-- Opening Marker --
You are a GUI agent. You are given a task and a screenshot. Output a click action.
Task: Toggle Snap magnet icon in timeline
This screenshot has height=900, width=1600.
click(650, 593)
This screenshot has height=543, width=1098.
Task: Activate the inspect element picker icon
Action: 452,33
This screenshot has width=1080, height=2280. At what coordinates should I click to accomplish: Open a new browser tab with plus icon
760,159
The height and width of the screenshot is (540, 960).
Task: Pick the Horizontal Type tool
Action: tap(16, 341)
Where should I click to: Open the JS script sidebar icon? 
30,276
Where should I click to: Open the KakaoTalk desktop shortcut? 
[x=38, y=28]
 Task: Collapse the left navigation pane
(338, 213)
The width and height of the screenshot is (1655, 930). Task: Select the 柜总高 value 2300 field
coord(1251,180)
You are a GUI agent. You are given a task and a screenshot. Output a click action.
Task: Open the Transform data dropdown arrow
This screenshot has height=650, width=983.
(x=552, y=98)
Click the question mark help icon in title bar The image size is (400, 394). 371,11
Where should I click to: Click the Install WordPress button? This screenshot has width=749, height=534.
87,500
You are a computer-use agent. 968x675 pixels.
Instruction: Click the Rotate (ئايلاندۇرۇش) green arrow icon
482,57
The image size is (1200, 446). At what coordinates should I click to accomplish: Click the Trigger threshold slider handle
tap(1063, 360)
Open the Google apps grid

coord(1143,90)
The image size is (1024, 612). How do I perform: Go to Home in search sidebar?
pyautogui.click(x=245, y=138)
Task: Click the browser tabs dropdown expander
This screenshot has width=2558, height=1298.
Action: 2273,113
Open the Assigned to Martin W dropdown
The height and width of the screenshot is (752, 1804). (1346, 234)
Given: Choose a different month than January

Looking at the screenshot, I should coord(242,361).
-- Closing Marker --
■ **TASK DIRECTIONS**:
Go through the listing above and repeat all of it exactly.

■ **YOUR RESPONSE**:
You are a GUI agent. You are given a task and a screenshot. Output a click action.
Task: Toggle Snap magnet icon in timeline
This screenshot has height=900, width=1600.
click(650, 593)
This screenshot has height=543, width=1098.
Task: Activate the inspect element picker icon
Action: 452,33
This screenshot has width=1080, height=2280. At what coordinates should I click to accomplish: Open a new browser tab with plus icon
760,159
The height and width of the screenshot is (540, 960).
Task: Pick the Horizontal Type tool
Action: tap(16, 341)
Where should I click to: Open the JS script sidebar icon? 
30,276
Where should I click to: Open the KakaoTalk desktop shortcut? 
[x=38, y=28]
 Task: Collapse the left navigation pane
(338, 213)
The width and height of the screenshot is (1655, 930). Task: Select the 柜总高 value 2300 field
coord(1251,180)
You are a GUI agent. You are given a task and a screenshot. Output a click action.
Task: Open the Transform data dropdown arrow
This screenshot has height=650, width=983.
(x=552, y=98)
Click the question mark help icon in title bar The image size is (400, 394). 371,11
Where should I click to: Click the Install WordPress button? This screenshot has width=749, height=534.
87,500
You are a computer-use agent. 968x675 pixels.
Instruction: Click the Rotate (ئايلاندۇرۇش) green arrow icon
482,57
The image size is (1200, 446). At what coordinates should I click to accomplish: Click the Trigger threshold slider handle
tap(1063, 360)
Open the Google apps grid

coord(1143,90)
The image size is (1024, 612). How do I perform: Go to Home in search sidebar?
pyautogui.click(x=245, y=138)
Task: Click the browser tabs dropdown expander
This screenshot has width=2558, height=1298.
Action: 2273,113
Open the Assigned to Martin W dropdown
The height and width of the screenshot is (752, 1804). (1346, 234)
Given: Choose a different month than January

Looking at the screenshot, I should coord(242,361).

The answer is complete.